🤖 AI Summary
Efficient and reproducible hyperparameter optimization (HPO) for Retrieval-Augmented Generation (RAG) configuration remains underexplored. Method: We conduct the first large-scale empirical benchmark, systematically evaluating five HPO algorithms—Bayesian optimization, TPE, random search, greedy search, and Hyperband—across five diverse, cross-domain datasets, including a newly constructed real-world product documentation scenario. All methods jointly optimize retrieval and generation components within the largest RAG HPO search space to date. Contribution/Results: Greedy search and iterative random search consistently outperform conventional sequential tuning, delivering stable improvements in both response quality and retrieval relevance. Notably, they converge rapidly with minimal evaluations, demonstrating low-cost, high-efficiency RAG tuning. We propose a “model-first” optimization strategy and publicly release all experimental configurations and data, establishing a new benchmark for automated RAG configuration optimization.
📝 Abstract
Finding the optimal Retrieval-Augmented Generation (RAG) configuration for a given use case can be complex and expensive.
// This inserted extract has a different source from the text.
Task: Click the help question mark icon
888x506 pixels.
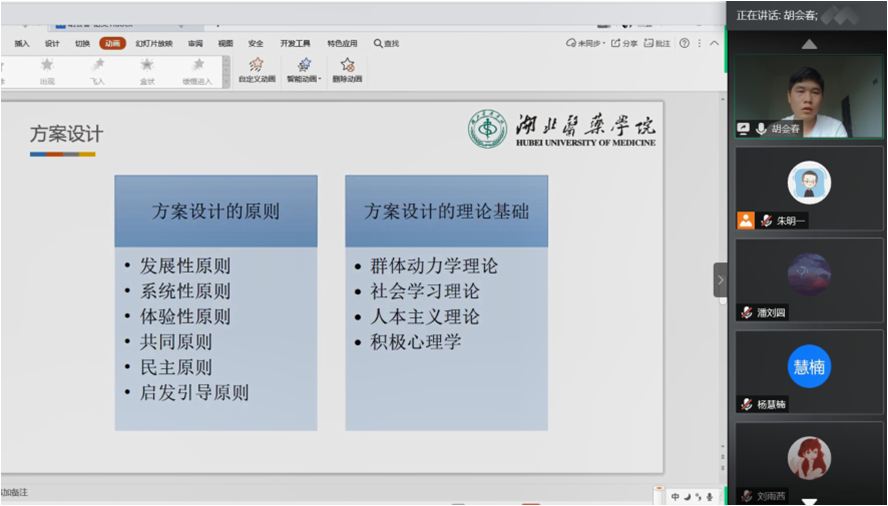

Motivated by this challenge, frameworks for RAG hyper-parameter optimization (HPO) have recently emerged, yet their effectiveness has not been rigorously benchmarked. To address this gap, we present a comprehensive study involving 5 HPO algorithms over 5 datasets from diverse domains, including a new one collected for this work on real-world product documentation. Our study explores the largest HPO search space considered to date, with two optimized evaluation metrics. Analysis of the results shows that RAG HPO can be done efficiently, either greedily or with iterative random search, and that it significantly boosts RAG performance for all datasets. For greedy HPO approaches, we show that optimizing models first is preferable to the prevalent practice of optimizing sequentially according to the RAG pipeline order.